Book Review: The Fifth Doll, by Charlie Holmberg

May 05, 2018 18:07

A magical village with magical matrioshka dolls.



47North, 2017, 253 pages

Matrona lives in an isolated village, where her life is centered on pleasing her parents. She's diligent in her chores and has agreed to marry a man of their choosing. But a visit to Slava, the local tradesman, threatens to upend her entire life.

Entering his empty house, Matrona discovers a strange collection of painted nesting dolls - one for every villager. Fascinated, she can't resist the urge to open the doll with her father's face. But when her father begins acting strangely, she realizes Slava's dolls are much more than they seem.

When he learns what she's done, Slava seizes the opportunity to give Matrona stewardship over the dolls - whether she wants it or not. Forced to open one of her own dolls every three days, she falls deeper into the grim power of Slava's creations. But nothing can prepare her for the profound secret hiding inside the fifth doll.


This was a pleasant middling fantasy reminiscent of Brandon Sanderson, which makes me curious about the parallels - what is it about Mormon fantasy authors who write in a certain way? Charlie N. Holmberg's story starts out in a pleasant if banal Russian village and a dairy maid betrothed to a decent, hardworking, passionless guy, but she's secretly in lust with the hot young woodworker.

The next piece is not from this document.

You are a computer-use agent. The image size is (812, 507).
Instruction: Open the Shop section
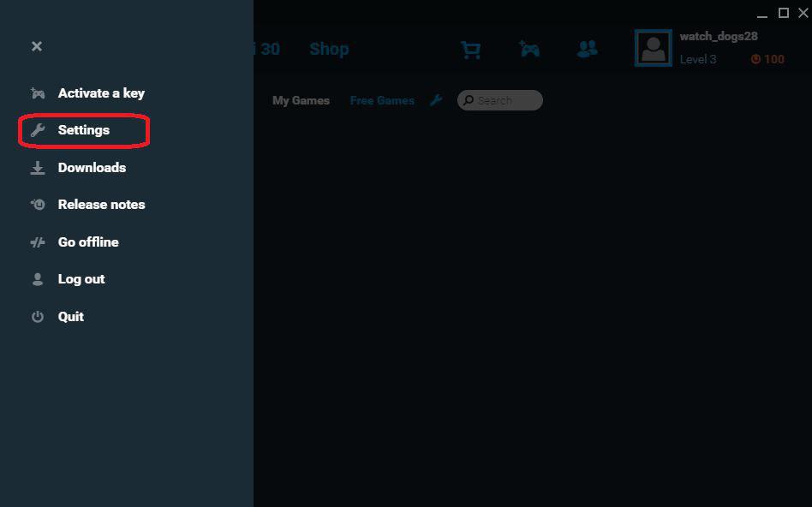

Then she goes poking around in the local mysterious tradesman's house, and finds he has a collection of matrioshka dolls fashioned after every resident of the village, including her. He discovers her nosying about, makes her open her doll, and things get strange and increasingly twisty from there.

The magic system was carefully thought out (again, like Sanderson), and the plot goes in a direction I didn't expect, though the clues were there from the beginning, but this read like a short story stretched out to fill a novel, and nothing ever really felt challenging or awesome.